■ Do this ■
Copy the rows below verbatim, beginning with the line that contains "Task: Click Column" and ending with the line that contains "click(39, 826)", including both of those lines and nothing else.
# Information given start
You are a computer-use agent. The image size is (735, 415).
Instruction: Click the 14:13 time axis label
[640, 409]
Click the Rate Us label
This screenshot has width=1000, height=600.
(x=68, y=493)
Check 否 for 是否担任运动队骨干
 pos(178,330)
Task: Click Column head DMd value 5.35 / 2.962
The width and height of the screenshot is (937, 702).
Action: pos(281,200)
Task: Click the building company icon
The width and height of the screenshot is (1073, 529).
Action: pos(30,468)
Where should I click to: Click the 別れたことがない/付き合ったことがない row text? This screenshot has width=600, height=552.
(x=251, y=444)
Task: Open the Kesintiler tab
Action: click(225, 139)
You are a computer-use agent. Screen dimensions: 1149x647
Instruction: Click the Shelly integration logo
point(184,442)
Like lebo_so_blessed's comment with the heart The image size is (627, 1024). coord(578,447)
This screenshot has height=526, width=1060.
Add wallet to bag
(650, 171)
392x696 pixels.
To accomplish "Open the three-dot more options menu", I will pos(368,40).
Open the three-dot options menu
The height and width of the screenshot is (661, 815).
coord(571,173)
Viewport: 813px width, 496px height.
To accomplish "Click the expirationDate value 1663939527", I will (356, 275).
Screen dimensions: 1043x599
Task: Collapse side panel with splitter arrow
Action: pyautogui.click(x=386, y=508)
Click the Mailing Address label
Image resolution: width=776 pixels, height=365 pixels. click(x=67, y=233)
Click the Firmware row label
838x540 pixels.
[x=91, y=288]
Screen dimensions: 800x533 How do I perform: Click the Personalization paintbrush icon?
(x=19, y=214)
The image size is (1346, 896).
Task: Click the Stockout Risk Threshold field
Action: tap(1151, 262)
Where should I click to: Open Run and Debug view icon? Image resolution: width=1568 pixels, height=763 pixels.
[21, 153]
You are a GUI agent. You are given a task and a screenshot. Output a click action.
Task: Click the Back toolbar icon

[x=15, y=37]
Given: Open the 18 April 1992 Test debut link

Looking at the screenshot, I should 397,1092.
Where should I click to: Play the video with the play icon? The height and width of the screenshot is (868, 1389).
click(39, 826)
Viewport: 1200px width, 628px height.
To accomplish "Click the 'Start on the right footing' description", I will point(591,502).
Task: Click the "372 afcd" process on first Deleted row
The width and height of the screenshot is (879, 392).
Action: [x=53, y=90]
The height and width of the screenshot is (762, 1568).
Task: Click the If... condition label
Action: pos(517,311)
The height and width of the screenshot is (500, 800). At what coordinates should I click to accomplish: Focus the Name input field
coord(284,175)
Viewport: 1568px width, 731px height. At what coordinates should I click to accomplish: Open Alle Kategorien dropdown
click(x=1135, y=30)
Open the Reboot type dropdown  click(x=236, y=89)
# Information given end
■ Problem solution ■
Task: Click Column head DMd value 5.35 / 2.962
The width and height of the screenshot is (937, 702).
Action: pos(281,200)
Task: Click the building company icon
The width and height of the screenshot is (1073, 529).
Action: pos(30,468)
Where should I click to: Click the 別れたことがない/付き合ったことがない row text? This screenshot has width=600, height=552.
(x=251, y=444)
Task: Open the Kesintiler tab
Action: click(225, 139)
You are a computer-use agent. Screen dimensions: 1149x647
Instruction: Click the Shelly integration logo
point(184,442)
Like lebo_so_blessed's comment with the heart The image size is (627, 1024). coord(578,447)
This screenshot has height=526, width=1060.
Add wallet to bag
(650, 171)
392x696 pixels.
To accomplish "Open the three-dot more options menu", I will pos(368,40).
Open the three-dot options menu
The height and width of the screenshot is (661, 815).
coord(571,173)
Viewport: 813px width, 496px height.
To accomplish "Click the expirationDate value 1663939527", I will (356, 275).
Screen dimensions: 1043x599
Task: Collapse side panel with splitter arrow
Action: pyautogui.click(x=386, y=508)
Click the Mailing Address label
Image resolution: width=776 pixels, height=365 pixels. click(x=67, y=233)
Click the Firmware row label
838x540 pixels.
[x=91, y=288]
Screen dimensions: 800x533 How do I perform: Click the Personalization paintbrush icon?
(x=19, y=214)
The image size is (1346, 896).
Task: Click the Stockout Risk Threshold field
Action: tap(1151, 262)
Where should I click to: Open Run and Debug view icon? Image resolution: width=1568 pixels, height=763 pixels.
[21, 153]
You are a GUI agent. You are given a task and a screenshot. Output a click action.
Task: Click the Back toolbar icon

[x=15, y=37]
Given: Open the 18 April 1992 Test debut link

Looking at the screenshot, I should 397,1092.
Where should I click to: Play the video with the play icon? The height and width of the screenshot is (868, 1389).
click(39, 826)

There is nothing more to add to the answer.